Kensington cycle lane controversy: Installed at leisure, removed in haste?


Senior councillors in a London borough are to meet without the relevant lead member to discuss the possible reinstatement of controversial cycle lanes.

The Royal Borough of Kensington and Chelsea installed the temporary cycle lanes on Kensington High Street last year at a cost of £700,000 before removing them seven weeks later.

Earlier this month, London mayor Sadiq Khan called on the council to re-install the cycle lanes after publishing research suggesting that a majority of local residents supported them.

Picture @willnorman, October 2020

On Wednesday the council’s leadership team will consider a report that provides four options: installing temporary cycle lanes in full or installing parts of temporary cycle lanes; or not installing cycle lanes, with or without an option to consider an alternative scheme in the longer term.

The issue will be discussed in the absence of Cllr Johnny Thalassites, lead member for environment, planning and place, who ordered the cycle lanes to be removed.

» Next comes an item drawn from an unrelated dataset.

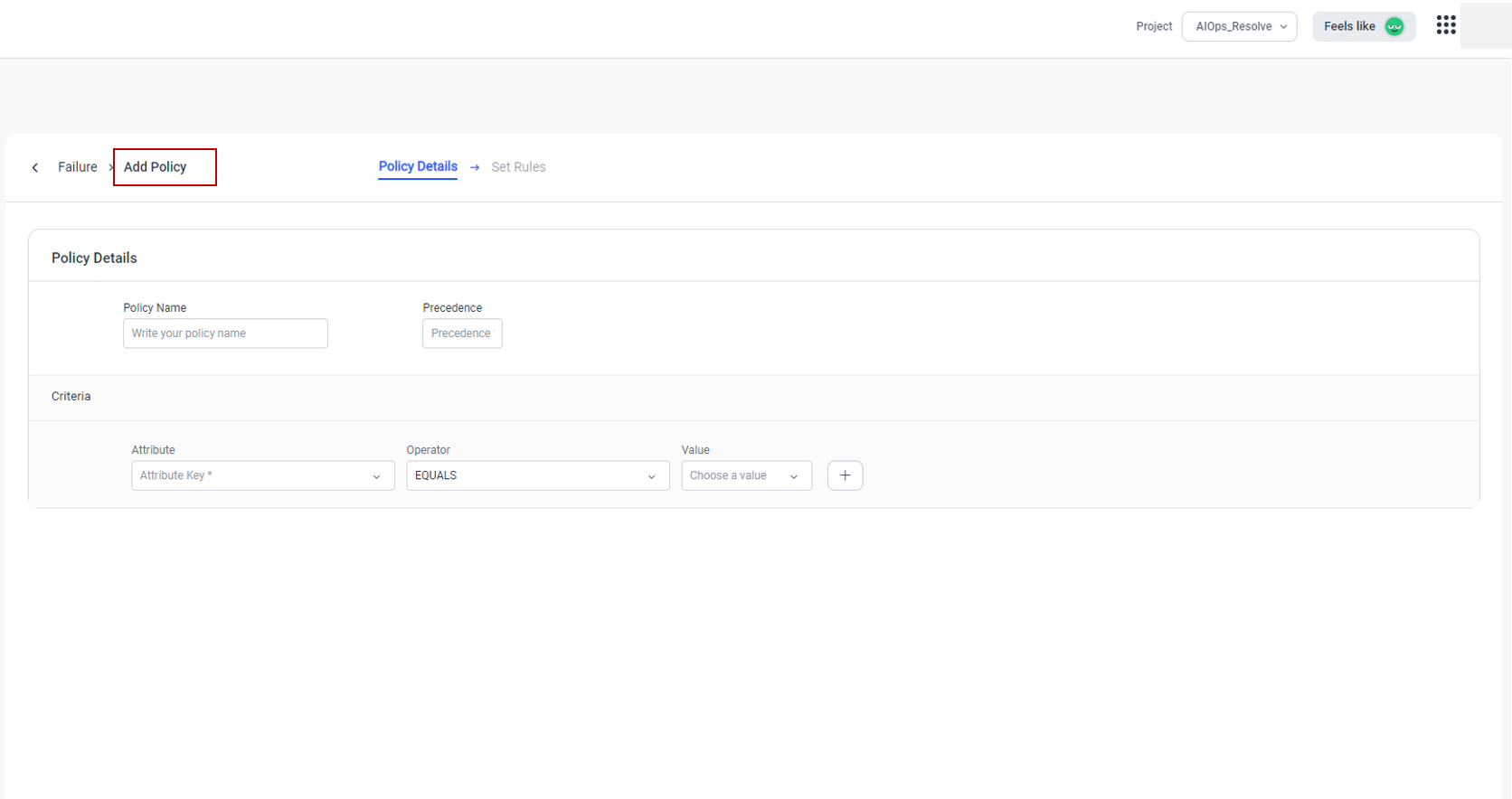Add a criteria row with plus icon

click(845, 475)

A council spokesperson said: 'We know the depth of feeling on both sides of the debate surrounding cycling on Kensington High Street. That’s why the council leader asked to look again at the decision to remove the cycle lane and officers have prepared a report with the most up-to-date views, data and four options for consideration.'

The report notes that the scheme was not implemented until 14 October, when the second wave of the pandemic was just developing. It comments: ‘Plainly and with hindsight, the scheme was not implemented in a timely manner in respect of the waves of the pandemic.’

The report notes that there has not been a formal consultation on the scheme, ‘neither prior to its original implementation nor since’.

It adds: ‘Nonetheless, the scheme has elicited considerable comment and observation.’

The report also states that ‘both the London Ambulance Service and London Fire Brigade (LFB) raised concerns about the scheme and noted that their vehicles would not use the cycle lanes’.

An analysis of technical and other data in the report notes that: ‘Traffic schemes are generally put in place for at least six months.

'This scheme was in place for seven weeks and therefore the technical data we have been able to collect is does not itself provide a basis upon which firm conclusions can be drawn.’

Rachel Aldred, professor of transport at the University of Westminster, has carried out research into the impact of low traffic neighbourhoods and cycle lanes. She told Highways such interventions should be given at least six months to bed in. 

The report adds that the weekend daily average ‘was not much lower than the weekday daily average, which is very different from typical pre-pandemic patterns’.

‘This suggests that there was a substantial amount of leisure cycling while the cycle lanes were in place.’

In relation to complaints that the cycle lanes caused congestion, the report observes that ‘the most noticeable increase in congestion came in the weeks of 26 October (half-term) and 2 November, which coincided with the start of several disruptive roadworks that changed traffic movements on Kensington High Street significantly’.

It adds: ‘In the week of 2 November, it is possible a pre-lockdown increase in traffic movements across London played a part in the extremely high levels of congestion observed over two or three days.’

The report states: ‘The data the Council holds in relation to air quality whilst the cycle lanes were in place is inconclusive.’